[Problems and tasks]
• 1. Answer each question from the judgment excerpt.
(a) According to the preamble of the settlement agreement, in what month and year did TGT pay the purchase price?
(b) To whom does the judgment excerpt say it is common cause that TGT paid the money?
(c) If transfer does not go through, what is the conveyancer obliged to do with the money?
• 2. Reproduce the part of the judgment excerpt that opens with the words "Great reliance is" and closes with the words "DKVG in trust.".

Coessa, in the LTA, repeats the argument made on its behalf at the
main hearing to the effect that DKVG held the money
paid by TGT as an
agent for Coessa alone and that DKVG’s obligations were owed
solely to Coessa. That contention in my view
is quite untenable.
Great reliance is placed by Coessa on the fact that in the preamble
of the settlement agreement it was recorded
that in February 2008 TGT
paid the purchase price ‘to the First Defendant’ (ie
Coessa). However, the relevant clause
in the preamble goes on to
state that the money is being held by DKVG in trust.
[6]
It
is common cause that TGT paid the money to DKVG, not to Coessa (see
para 23 of the founding affidavit, which TGT and TPC admitted).
It
was paid to DKVG in terms of a perfectly standard deed of sale in
terms whereof Coessa was only entitled to the purchase price
against
transfer to TGT. In those circumstances, the conveyancer is not the
seller’s agent in the sense of an agent to receive
the purchase
price in discharge of the purchaser’s obligation to effect
payment. The whole point of paying money to a seller’s
conveyancer, to be held in trust pending transfer, is so that if the
seller goes insolvent before transfer, the purchase money
does not
fall into the seller’s insolvent estate (cf
AA
Farm Sales (Pty) Ltd (t/a AA Farms) v Kirkaldy
1980
(1) SA 13
(A) at 16H-17C).
[7]
The
legal position is that the conveyancer owes fiduciary obligations in
respect of the entrusted purchase money to both the seller
and the
buyer, with an obligation to account to the one or the other
depending on future events. The seller has no claim on the
money held
in trust until transfer has been effected, and if transfer does not
go through the conveyancer is obliged to restore
the money to the
buyer
(
Holder
v Rovian Trust (Estate) (Pty) Ltd
1975
(3) SA 895
(N) at 899G-900G;
Van
der Vliet v Adler, Kessly and Salomon
1979
(3) SA 1156
(W) at 1160E-1161G;
Bruwer
& another v Pocock & Bailey Ingelyf & another
[2009] ZAWCHC
167
para 20).

[Provided records]
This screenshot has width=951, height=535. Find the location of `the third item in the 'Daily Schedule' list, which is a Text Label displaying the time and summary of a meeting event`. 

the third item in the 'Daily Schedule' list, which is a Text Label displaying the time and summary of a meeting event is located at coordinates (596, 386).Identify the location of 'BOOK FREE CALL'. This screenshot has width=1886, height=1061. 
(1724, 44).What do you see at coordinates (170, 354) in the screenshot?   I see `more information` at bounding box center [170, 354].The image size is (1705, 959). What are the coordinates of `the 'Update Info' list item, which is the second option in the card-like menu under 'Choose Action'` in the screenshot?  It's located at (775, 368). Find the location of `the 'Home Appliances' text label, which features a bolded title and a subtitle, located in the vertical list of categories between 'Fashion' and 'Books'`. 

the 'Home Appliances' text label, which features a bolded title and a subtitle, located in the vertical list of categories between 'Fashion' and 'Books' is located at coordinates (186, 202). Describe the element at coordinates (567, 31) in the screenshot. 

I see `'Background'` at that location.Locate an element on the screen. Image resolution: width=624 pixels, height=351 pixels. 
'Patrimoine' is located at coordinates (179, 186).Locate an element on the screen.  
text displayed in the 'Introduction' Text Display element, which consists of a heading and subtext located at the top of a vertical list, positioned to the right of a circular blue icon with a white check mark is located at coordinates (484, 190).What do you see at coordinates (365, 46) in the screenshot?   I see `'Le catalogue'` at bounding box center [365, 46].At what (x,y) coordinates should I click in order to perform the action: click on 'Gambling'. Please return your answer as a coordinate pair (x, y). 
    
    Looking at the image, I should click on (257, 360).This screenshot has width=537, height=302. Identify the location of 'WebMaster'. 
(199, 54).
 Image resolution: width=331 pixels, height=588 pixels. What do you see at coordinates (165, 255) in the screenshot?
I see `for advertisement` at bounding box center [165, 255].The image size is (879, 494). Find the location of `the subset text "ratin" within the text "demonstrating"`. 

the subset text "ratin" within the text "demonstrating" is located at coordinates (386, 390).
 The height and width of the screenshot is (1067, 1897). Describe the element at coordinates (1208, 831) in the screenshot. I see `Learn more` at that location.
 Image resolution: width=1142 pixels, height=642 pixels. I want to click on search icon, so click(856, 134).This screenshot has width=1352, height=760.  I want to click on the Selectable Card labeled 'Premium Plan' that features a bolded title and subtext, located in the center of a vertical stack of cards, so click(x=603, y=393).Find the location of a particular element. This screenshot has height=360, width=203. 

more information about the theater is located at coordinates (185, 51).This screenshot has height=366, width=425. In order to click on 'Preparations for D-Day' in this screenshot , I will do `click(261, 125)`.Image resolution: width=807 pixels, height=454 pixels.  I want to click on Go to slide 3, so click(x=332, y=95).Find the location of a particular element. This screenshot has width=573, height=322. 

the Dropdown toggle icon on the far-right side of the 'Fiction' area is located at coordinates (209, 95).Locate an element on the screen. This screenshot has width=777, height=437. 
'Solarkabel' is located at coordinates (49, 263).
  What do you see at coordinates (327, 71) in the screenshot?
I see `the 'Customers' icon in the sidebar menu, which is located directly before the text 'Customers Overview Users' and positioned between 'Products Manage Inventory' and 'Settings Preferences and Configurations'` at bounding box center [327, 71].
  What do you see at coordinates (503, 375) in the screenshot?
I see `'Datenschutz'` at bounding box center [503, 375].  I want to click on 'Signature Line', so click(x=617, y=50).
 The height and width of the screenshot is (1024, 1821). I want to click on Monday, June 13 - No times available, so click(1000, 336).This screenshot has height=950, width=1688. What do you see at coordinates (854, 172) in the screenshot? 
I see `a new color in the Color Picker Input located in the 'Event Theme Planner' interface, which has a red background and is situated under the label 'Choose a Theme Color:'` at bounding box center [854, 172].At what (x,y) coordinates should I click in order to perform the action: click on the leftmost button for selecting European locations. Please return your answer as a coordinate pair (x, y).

[Responses per task]
• 1.
(a) February 2008.
(b) DKVG, not Coessa.
(c) Restore the money to the buyer.

• 2.
Great reliance is placed by Coessa on the fact that in the preamble
of the settlement agreement it was recorded
that in February 2008 TGT
paid the purchase price ‘to the First Defendant’ (ie
Coessa). However, the relevant clause
in the preamble goes on to
state that the money is being held by DKVG in trust.